The SNCASE SE.3200 Frelon (Hornet) is a French helicopter built in the late 1950s. Intended to serve as a multirole helicopter for the French Army, Air Forces and Navy, two prototypes were built and flown before the project was dropped in favour of the SA 3210 Super Frelon.

Design and development

The SNCASE SE.3200 Frelon was a heavy helicopter designed to equip the French Armed Forces, replacing the Sikorsky S-58 built under license by SNCASE (Société nationale des constructions aéronautiques du Sud-Est).

The specifications called for an aircraft  of less than 5 tonnes gross weight. The prototypes were powered by three  Turbomeca Turmo IIIB 750/800 shp turbines to avoid all risk of engine failure: production aircraft were to have used the 1000 hp Turmo IIC. The engines drove a single four blade rotor.

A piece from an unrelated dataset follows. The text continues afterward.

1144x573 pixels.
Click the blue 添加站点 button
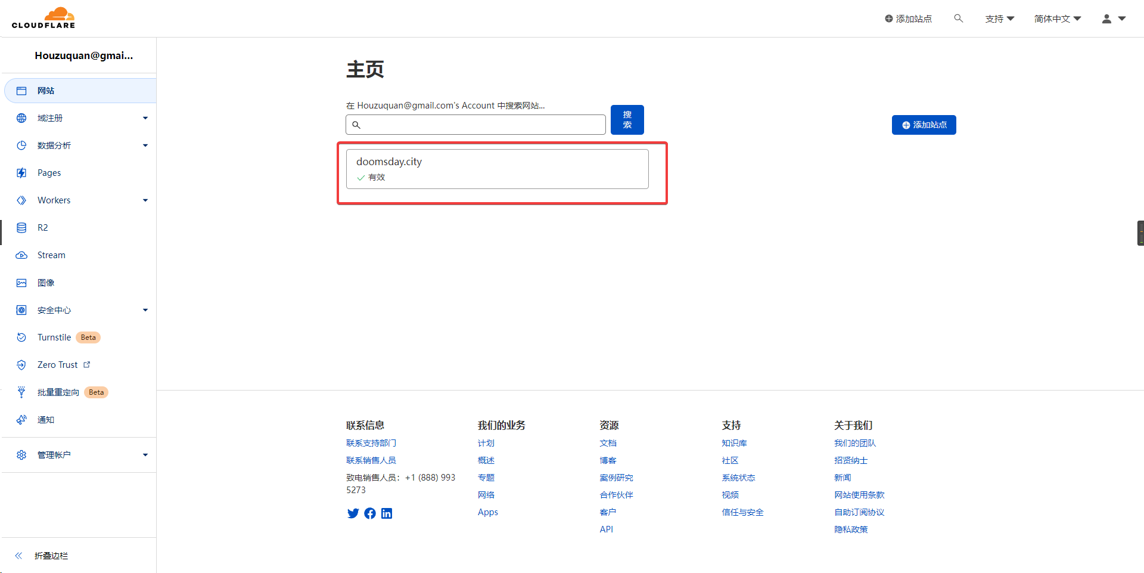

Fuel was held in two large external tanks having a capacity of 1100 liters each. This left the fuselage clear for large loads. The rear fuselage was a swing-tailed unit, which opened to provide clear entry for payloads such as vehicles.
The Frelon was able to carry light vehicles, up to 24 fully equipped troops, or 15 stretchers and two attendants if used as an air ambulance. It was equipped with a fixed tricycle landing gear.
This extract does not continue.